Nathan's Arrival

Any time a child is born it is a life-altering, "you will never be the same" kind of experience for a parent.  Most of the time the emotions of that moment are described with words like "joy," "excitement," and "wonder."  While all these can and do describe our feelings of the day our son, Nathan, was born we would also add to that list words like "worry," "shock,” and even.."fear."

The moment Nathan was born was the most confusing moment our lives, to date.  Our son was here!  Years of dreaming and nine months of waiting were finally over.  Our son was here!  And yet, in an instant the electric buzz of anticipation was replaced by the still weight of shock.  The room was quiet...  Painfully. Terrifyingly.  Quiet. 
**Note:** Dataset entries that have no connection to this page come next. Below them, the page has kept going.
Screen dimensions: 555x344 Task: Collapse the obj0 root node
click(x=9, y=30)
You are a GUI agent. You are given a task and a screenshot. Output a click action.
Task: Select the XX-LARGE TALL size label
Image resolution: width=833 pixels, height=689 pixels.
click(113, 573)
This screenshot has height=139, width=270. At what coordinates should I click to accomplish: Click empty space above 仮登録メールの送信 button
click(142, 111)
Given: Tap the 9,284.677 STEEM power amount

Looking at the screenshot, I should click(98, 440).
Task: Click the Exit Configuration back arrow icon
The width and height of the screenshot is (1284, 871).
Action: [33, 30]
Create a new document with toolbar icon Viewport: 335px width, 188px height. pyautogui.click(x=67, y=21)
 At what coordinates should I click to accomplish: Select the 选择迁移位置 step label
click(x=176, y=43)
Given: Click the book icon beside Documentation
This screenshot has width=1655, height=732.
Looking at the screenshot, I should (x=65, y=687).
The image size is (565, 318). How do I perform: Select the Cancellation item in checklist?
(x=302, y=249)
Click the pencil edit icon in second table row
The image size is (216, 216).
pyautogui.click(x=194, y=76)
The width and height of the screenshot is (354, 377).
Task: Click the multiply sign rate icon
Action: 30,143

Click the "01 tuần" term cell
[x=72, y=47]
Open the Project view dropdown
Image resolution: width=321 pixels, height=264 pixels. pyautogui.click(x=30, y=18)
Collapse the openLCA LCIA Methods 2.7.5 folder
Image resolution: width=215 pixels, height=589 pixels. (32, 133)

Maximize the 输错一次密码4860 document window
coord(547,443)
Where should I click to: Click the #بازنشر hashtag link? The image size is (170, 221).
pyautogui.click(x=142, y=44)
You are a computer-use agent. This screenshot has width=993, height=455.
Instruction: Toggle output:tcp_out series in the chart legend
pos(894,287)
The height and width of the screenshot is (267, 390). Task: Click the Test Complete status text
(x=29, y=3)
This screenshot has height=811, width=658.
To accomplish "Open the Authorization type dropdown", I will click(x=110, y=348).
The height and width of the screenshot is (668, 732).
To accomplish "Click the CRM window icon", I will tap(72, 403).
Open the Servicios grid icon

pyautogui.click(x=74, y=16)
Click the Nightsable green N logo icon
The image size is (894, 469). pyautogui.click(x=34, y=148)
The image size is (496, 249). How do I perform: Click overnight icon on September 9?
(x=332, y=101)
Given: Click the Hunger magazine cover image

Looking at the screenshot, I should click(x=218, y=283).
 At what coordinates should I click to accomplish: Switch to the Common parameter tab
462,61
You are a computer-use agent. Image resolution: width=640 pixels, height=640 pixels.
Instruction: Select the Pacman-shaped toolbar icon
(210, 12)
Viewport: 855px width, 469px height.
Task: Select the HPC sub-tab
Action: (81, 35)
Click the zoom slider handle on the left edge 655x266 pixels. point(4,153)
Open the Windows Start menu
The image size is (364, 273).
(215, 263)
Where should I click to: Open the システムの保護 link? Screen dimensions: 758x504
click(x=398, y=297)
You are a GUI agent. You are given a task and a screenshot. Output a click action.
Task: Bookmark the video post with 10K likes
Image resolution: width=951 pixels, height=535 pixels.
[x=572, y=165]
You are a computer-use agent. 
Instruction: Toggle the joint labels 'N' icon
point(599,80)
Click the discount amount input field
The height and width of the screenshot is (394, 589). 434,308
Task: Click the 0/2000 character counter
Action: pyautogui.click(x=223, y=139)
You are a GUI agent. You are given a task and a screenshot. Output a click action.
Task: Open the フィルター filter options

I only caught a quick glimpse, but why was his hand bent over funny?  More importantly, why isn't he screaming?  Can he breathe?!  We've done this before, we know what a new-born cry is supposed to sound like.  Why is he not crying yet?  And why didn't they give him to me right away?  As I look across the room desperate to hear him crying I see that no, his hand wasn't just bend over funny...  In fact, the four little limbs flailing on that table all look different than I had expected.  My OB whom I love, the one who laughs all the time, who I was teasing just moments ago is now very, very serious.  People keep coming into the room...  More and more people in scrubs and white coats and and I hear some of what they are saying but none of it is to me.  It's my son over there but no one is talking to me yet.  And, why isn't he crying yet?  In a moment of sanity, I beg Jonny to go take pictures - he has hardly left my side.  His wide, dazed eyes must be a reflection of my own...  At last, a cry!  It's not long and it sounds funny but it's a cry.  "Did you get pictures, Jonny?  Are you sure?"

Finally, someone who wasn't in the room before - the kind that they call in when something is not right, comes over with my son swaddled up and quietly explains to me that something is wrong with my son's hands, feet and skull.  They don't know what.  She is going to show them to me one at a time before she lets me hold him.  I nod, numbly as she peels back the blankets and shows me each arm and leg.  I see, yes, I see... please let me hold my son.  Please give me my boy.  I just want to hold him.  But, why is he still breathing funny?  Does he just not have hands or feet?  I have never seen anything like this.  Breathe, Son.  Just breathe. "Is he going to be ok?" I ask.  The answer I get is that his time in my arms is up.  He isn't breathing well and they need to get him to the NICU. 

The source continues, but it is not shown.